[Stored data]
↓

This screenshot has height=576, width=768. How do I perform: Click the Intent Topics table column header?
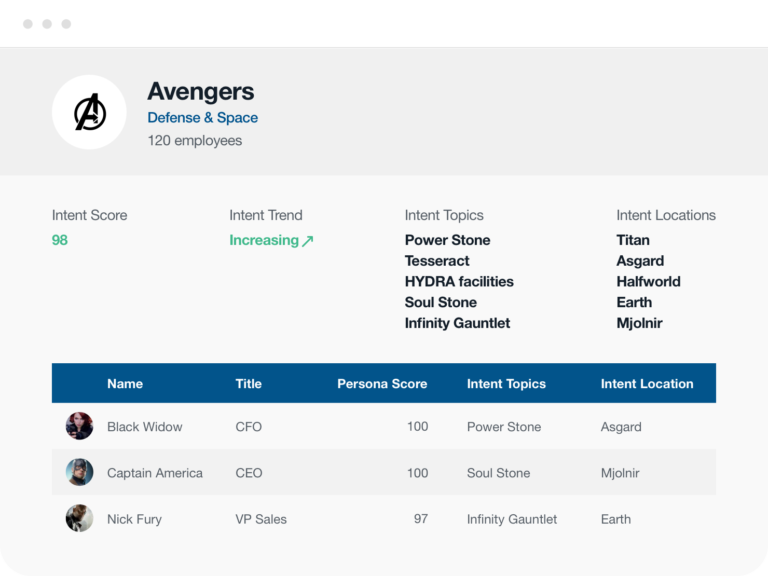coord(506,384)
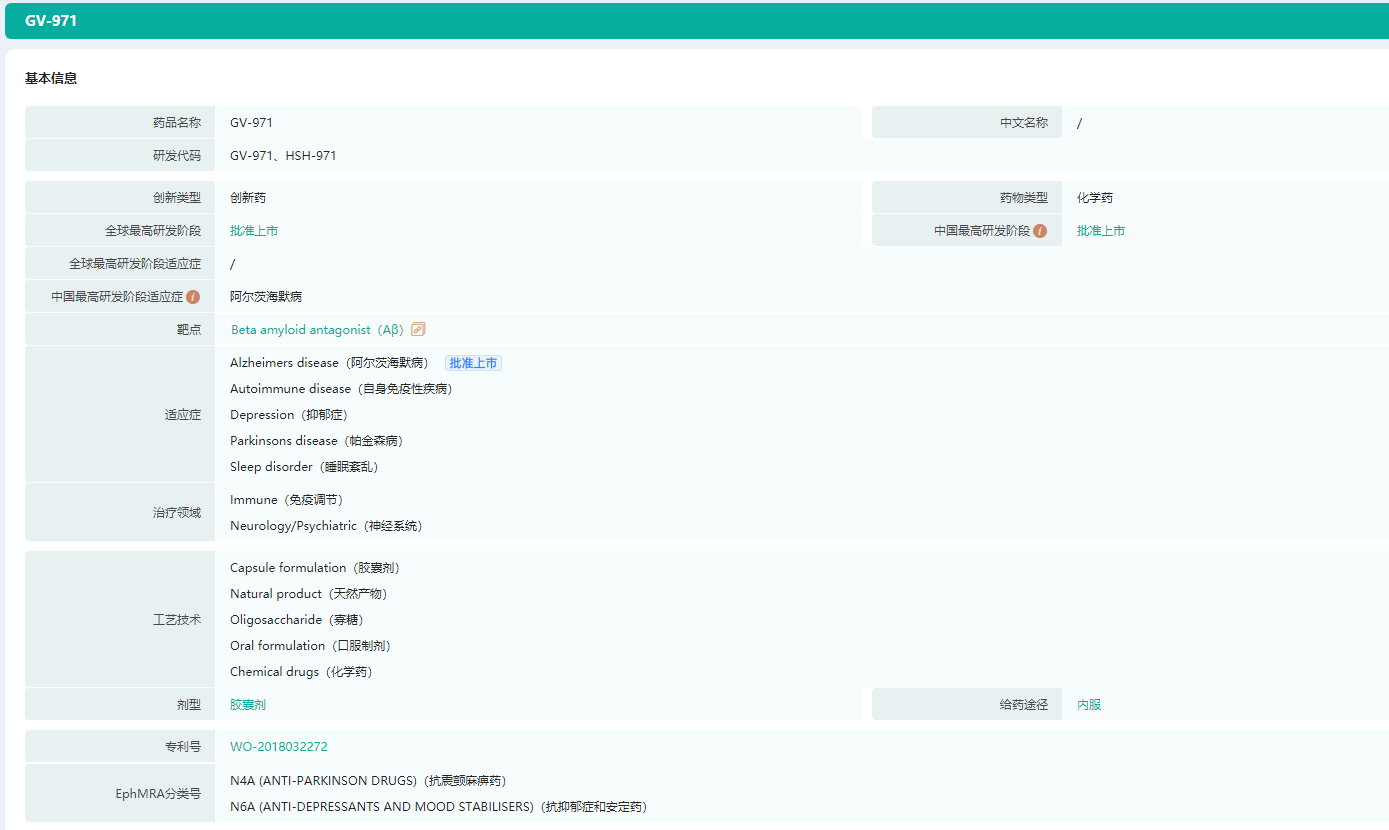Click the GV-971 title in the green header
Viewport: 1389px width, 830px height.
coord(51,21)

↑

**TASK TO CARRY OUT:** Please retype every record exactly, leaving the pictures out.

**FINAL ANSWER:**
This screenshot has height=576, width=768. How do I perform: Click the Intent Topics table column header?
coord(506,384)
Click the GV-971 title in the green header
Viewport: 1389px width, 830px height.
coord(51,21)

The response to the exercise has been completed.